Stealing Hitchens’ arguments outright would be largely pointless, of course: it would be contrary to the principle of free-thinking that he’s trying to promote; effectively replacing one Bible with another. The important thing is to have the debates at all, and as Hitchens says of those such as Hawking and Darwin, ‘men are more enlightening when they are wrong.’ God Is Not Great doesn’t have all the answers – or even many – but as a pillar to build on, there’s none better.

2 comments:

Anonymous said...

Why don't you tell us then how lucky they are?
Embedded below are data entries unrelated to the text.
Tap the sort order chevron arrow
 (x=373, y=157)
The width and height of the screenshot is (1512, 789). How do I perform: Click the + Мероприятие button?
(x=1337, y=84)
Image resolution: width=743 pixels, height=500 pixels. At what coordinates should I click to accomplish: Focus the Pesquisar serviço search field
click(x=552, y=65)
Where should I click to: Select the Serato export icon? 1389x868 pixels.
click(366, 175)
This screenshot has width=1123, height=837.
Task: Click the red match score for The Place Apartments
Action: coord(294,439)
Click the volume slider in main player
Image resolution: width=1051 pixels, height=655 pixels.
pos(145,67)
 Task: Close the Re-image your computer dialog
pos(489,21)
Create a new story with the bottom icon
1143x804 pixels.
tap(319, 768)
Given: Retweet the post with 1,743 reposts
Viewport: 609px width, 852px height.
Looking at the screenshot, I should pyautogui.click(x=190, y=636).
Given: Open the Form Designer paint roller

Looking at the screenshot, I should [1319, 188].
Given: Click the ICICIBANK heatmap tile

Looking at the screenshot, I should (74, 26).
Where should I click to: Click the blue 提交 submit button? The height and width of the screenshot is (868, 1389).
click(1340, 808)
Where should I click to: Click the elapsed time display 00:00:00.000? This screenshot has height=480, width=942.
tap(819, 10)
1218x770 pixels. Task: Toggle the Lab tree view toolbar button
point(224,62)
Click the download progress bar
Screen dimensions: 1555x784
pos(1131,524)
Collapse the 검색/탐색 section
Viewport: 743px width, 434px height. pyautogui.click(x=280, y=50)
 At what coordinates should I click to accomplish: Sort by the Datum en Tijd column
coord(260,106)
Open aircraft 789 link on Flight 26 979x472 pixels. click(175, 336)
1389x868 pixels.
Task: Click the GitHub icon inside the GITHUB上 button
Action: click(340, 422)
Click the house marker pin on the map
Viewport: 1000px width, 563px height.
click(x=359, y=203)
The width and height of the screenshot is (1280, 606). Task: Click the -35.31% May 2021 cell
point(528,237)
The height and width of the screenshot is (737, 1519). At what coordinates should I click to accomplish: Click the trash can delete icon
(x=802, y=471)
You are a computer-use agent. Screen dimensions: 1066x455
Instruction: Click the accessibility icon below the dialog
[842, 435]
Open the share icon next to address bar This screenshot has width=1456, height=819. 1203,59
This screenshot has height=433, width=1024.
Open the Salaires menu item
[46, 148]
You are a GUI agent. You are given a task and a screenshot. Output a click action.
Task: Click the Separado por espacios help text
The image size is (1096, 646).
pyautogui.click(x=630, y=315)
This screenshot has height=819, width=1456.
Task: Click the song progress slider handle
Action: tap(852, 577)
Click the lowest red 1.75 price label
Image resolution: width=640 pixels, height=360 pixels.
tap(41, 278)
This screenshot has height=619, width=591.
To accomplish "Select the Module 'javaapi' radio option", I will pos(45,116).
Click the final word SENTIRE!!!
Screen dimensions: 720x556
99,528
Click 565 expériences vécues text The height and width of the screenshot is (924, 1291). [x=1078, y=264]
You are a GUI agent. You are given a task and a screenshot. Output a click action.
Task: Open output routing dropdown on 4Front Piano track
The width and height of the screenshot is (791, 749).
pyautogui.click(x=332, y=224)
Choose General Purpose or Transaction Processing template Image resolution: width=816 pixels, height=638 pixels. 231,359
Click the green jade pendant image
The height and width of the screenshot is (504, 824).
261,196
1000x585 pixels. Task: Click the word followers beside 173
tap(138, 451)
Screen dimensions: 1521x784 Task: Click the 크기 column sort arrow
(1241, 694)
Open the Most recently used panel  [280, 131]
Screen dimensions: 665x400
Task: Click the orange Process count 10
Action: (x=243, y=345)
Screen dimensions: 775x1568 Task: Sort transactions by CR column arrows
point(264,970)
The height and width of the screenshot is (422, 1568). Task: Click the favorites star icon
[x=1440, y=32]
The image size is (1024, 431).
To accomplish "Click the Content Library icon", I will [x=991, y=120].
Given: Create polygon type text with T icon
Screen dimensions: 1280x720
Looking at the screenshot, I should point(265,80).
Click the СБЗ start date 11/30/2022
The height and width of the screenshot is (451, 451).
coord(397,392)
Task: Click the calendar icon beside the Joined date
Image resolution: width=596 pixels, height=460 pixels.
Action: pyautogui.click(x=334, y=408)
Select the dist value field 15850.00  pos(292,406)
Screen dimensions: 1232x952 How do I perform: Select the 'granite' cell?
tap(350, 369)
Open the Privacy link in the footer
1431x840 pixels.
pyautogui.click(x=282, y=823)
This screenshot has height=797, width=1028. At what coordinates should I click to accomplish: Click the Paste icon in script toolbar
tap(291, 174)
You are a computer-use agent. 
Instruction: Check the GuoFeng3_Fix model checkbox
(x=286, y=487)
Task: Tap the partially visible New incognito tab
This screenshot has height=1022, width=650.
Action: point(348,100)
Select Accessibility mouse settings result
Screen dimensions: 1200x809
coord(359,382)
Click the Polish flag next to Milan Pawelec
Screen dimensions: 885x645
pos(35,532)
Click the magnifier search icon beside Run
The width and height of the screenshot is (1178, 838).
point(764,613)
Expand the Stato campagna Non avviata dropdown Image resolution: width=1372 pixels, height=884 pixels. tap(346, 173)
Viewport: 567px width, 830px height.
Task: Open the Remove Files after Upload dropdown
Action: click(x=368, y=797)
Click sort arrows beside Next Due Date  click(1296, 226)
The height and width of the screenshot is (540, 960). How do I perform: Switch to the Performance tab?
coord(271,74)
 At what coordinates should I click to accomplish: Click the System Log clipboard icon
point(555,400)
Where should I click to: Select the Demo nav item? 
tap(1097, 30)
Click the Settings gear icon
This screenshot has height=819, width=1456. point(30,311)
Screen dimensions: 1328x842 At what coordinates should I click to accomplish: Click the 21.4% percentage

So here we have an alcoholic genocide-monger, an acolyte of that inimitable moral giant, Paul Wolfowitz, a scrivener for Murdoch, and an apologist for Cheney's war, telling us how we could lay all the blame for all the world's ills on God, who as a consequence is not great? And like trained seals, our 'secular' fundamentalists act on cue to set all moral compunctions aside and assume their cheer leading role?
Shame.

Steve Platt said...

Hitchens is a brilliant polemicist and I happen to agree with him about God, who most certainly is not great or he wouldn't have created human beings. But has Hitch ever persuaded anyone of anything? Like his less intellectual cousins on Fox TV, in Murdoch's tabloids or in mosques, temples, churches and bars everywhere, he's good at confirming prejudices but not so good at challenging them. A pity because we need people challenging prejudices, especially religious ones, now more than ever.